- _Work item_
From the data below, return the exact lines starting at the line containing "Where should I click to: Click the Search" and ending at the line containing "Viewport: 2464px width, 1486px height.", both included, and nothing else.

Data extracted from a collection
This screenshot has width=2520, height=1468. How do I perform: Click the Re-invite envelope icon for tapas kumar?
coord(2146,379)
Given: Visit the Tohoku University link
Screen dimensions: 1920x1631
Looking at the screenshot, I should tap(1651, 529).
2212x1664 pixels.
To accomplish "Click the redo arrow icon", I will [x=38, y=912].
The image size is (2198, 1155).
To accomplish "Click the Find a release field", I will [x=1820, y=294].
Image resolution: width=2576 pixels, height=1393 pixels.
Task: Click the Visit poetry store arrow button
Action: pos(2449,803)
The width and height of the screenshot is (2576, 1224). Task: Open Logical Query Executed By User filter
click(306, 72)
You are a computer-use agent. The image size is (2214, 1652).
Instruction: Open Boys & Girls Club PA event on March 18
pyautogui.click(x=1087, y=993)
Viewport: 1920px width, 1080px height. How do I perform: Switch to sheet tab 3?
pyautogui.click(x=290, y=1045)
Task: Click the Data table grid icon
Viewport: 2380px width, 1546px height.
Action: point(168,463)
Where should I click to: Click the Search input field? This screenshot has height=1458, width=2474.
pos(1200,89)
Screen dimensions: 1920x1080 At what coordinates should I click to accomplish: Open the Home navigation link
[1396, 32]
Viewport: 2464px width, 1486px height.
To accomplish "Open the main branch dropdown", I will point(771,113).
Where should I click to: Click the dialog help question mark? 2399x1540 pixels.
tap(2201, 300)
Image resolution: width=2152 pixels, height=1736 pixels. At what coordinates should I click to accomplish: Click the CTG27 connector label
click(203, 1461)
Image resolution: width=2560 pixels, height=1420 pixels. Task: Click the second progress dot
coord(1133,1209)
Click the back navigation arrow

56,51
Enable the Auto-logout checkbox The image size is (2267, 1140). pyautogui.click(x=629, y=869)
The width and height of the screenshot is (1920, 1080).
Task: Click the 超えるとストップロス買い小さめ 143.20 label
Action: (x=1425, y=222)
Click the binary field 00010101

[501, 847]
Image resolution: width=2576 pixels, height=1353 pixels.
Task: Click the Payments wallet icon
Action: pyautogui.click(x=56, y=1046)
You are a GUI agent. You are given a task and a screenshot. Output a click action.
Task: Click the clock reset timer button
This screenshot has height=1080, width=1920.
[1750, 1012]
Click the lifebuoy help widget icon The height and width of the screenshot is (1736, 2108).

- _Result of the task_
Where should I click to: Click the Search input field? This screenshot has height=1458, width=2474.
pos(1200,89)
Screen dimensions: 1920x1080 At what coordinates should I click to accomplish: Open the Home navigation link
[1396, 32]
Viewport: 2464px width, 1486px height.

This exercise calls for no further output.